CHRISTIAN ORIGINS: TEXTS AND DOCUMENTS

Academic year
2024/2025 Syllabus of previous years
Official course title
ORIGINI CRISTIANE: TESTI E DOCUMENTI
Course code
LM2265 (AF:456112 AR:248746)
Modality
On campus classes
ECTS credits
6
Degree level
Master's Degree Programme (DM270)
Educational sector code
L-FIL-LET/06
Period
2nd Semester
Course year
2
Where
VENEZIA
Early Christianity is, to all intents and purposes, an Asian religion and cultural phenomenon. It was born in Palestine and made its first proselytes in Syria and Asia Minor, before reaching (in fact very quickly) the western Mediterranean. In the very first centuries of its development, many of the crucial themes of this religion were played out between Asia and North Africa. The present course will focus on two markedly Asian and African (and absolutely vital) moments of Christian history: the development of the first communities in Palestine, Syria, and Asia Minor, with the birth within them of the first beliefs about Jesus and of the first Christian written documents; and the struggle between those Christian trends that would eventually become "orthodox" and the various Gnostic currents, which also developed between Asia and Africa in the first and second centuries CE.
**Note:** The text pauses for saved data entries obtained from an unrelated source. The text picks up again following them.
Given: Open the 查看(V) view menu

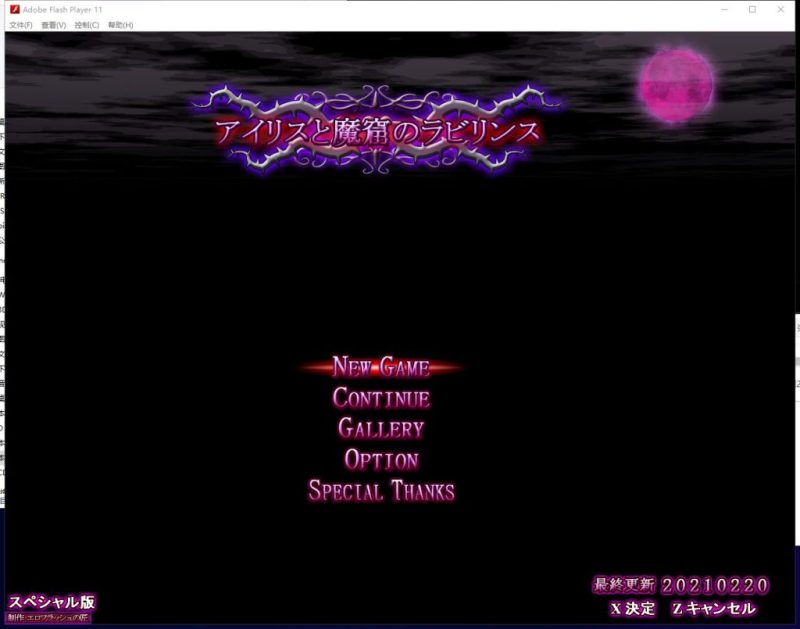Looking at the screenshot, I should point(54,25).
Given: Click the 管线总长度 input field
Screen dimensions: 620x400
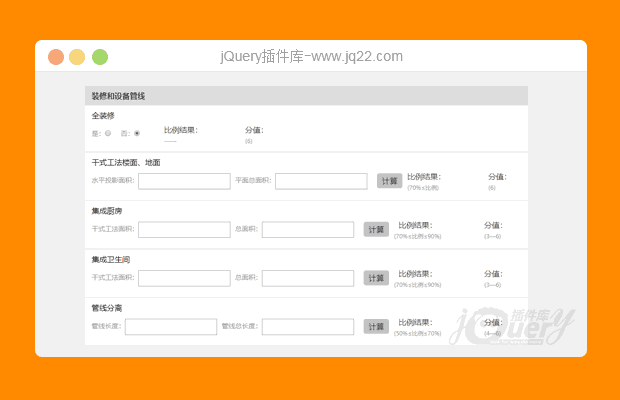Looking at the screenshot, I should click(308, 326).
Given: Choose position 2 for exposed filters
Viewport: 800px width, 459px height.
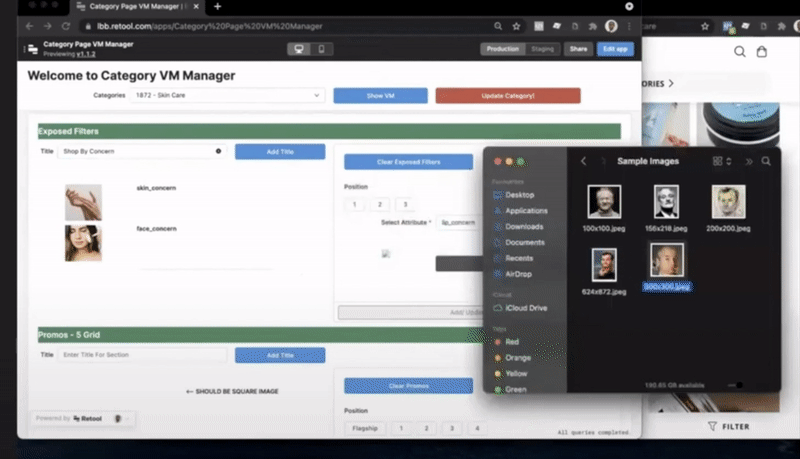Looking at the screenshot, I should click(380, 204).
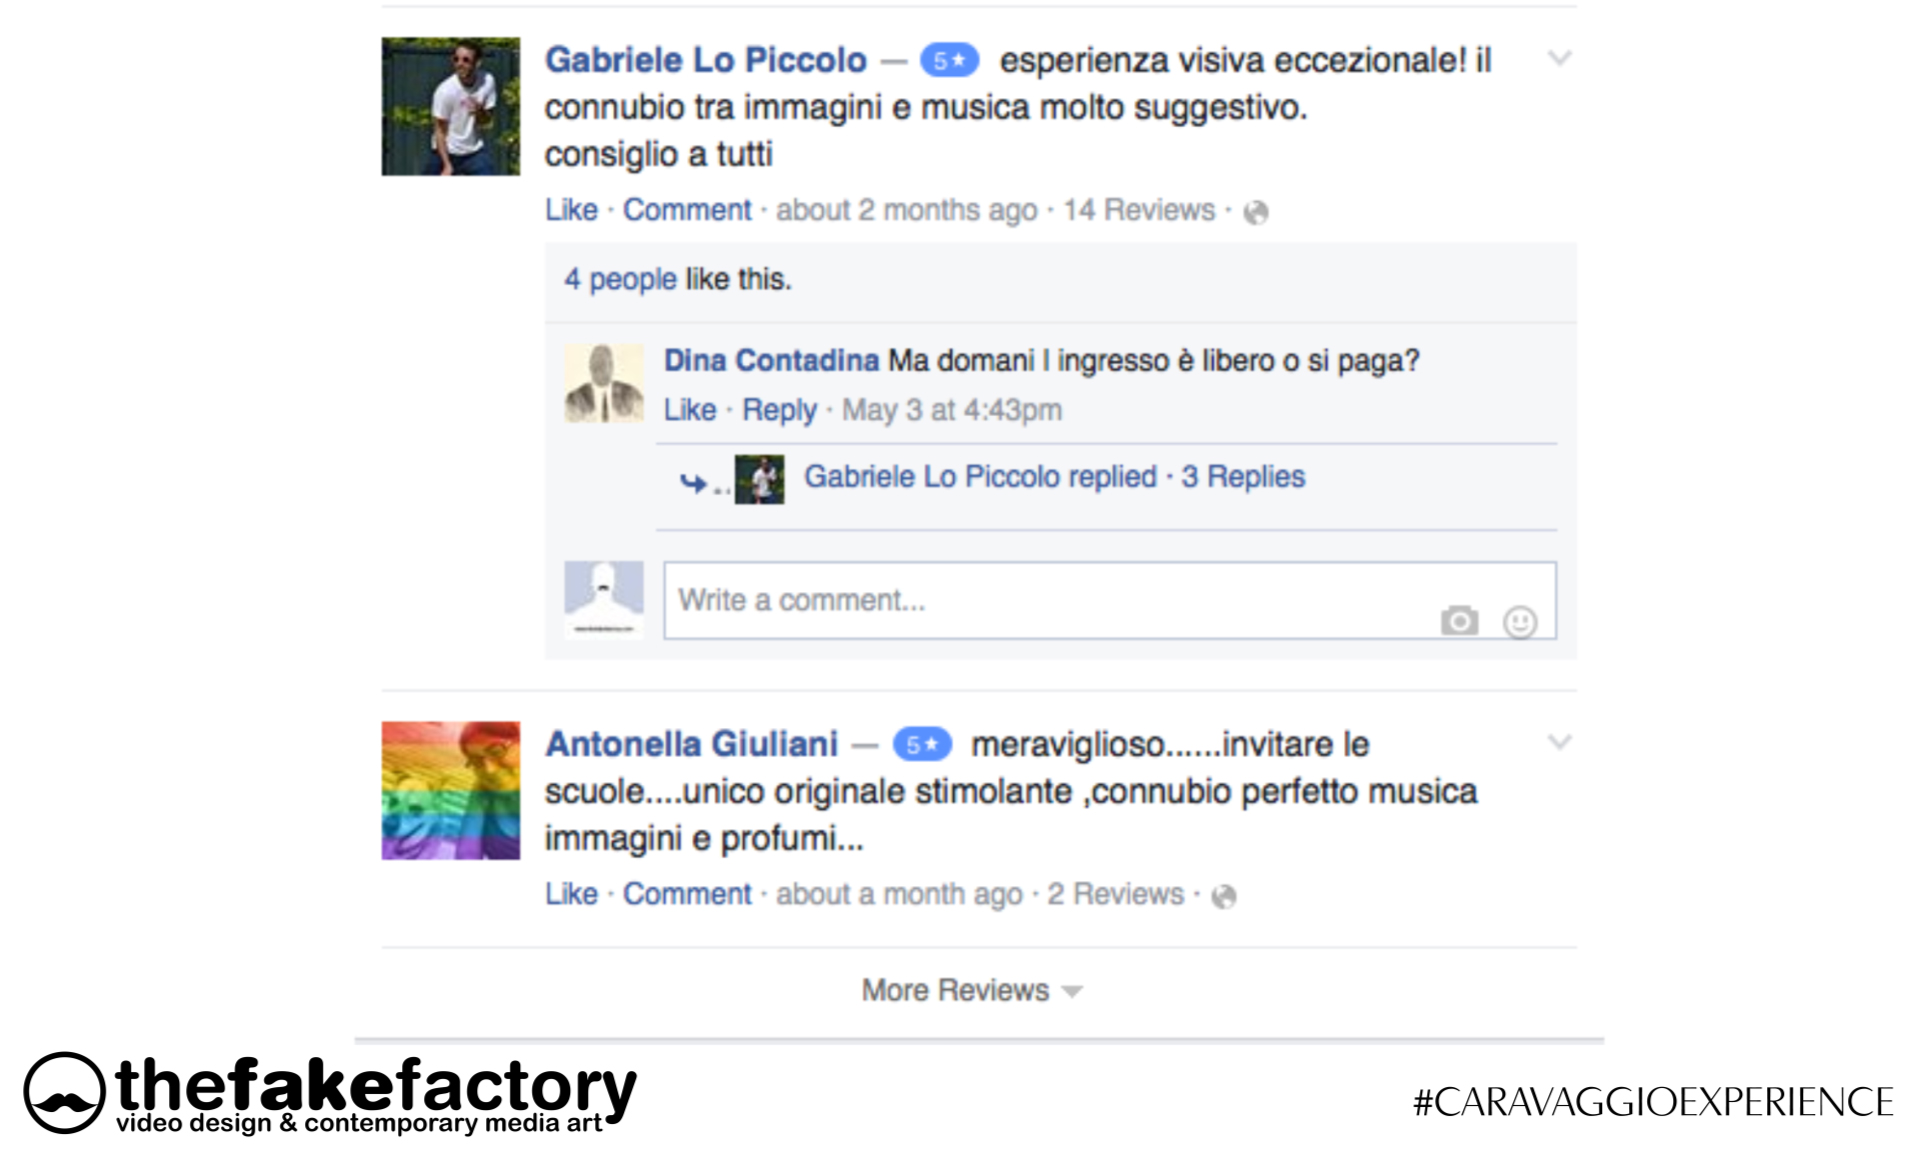Click the 5-star badge on Gabriele's review
1920x1150 pixels.
[x=949, y=61]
Students will be able to appreciate the complexity of Christian origins, with special regard to the formation of the first written documents (Pauline epistles, Gospels, Revelation) and to the Gnostic crisis, and will show that they can evaluate these themes in rigorously historical terms, without ideological or confessional precomprehensions.
None. A preliminary knowledge of the Hebrew Bible, which Christians called Old Testament, is warmly recommended.
In the first part the course will focus on the formation of the very first Christian written documents, in particular the letters of Paul, the Gospels, the Revelation and some other letters, all written within the first century. The purpose is twofold: on the one hand we will show that these documents (which would later make up the Christian New Testament), and the Gospels themselves in particular, do not attest to a unitary vision of Jesus and his message, but changing and sometimes conflicting beliefs. On the other hand, it will also be shown that the first Christian documents (not yet a "literature" in the proper sense) are not compact texts, but complex montages of writings and rewritings.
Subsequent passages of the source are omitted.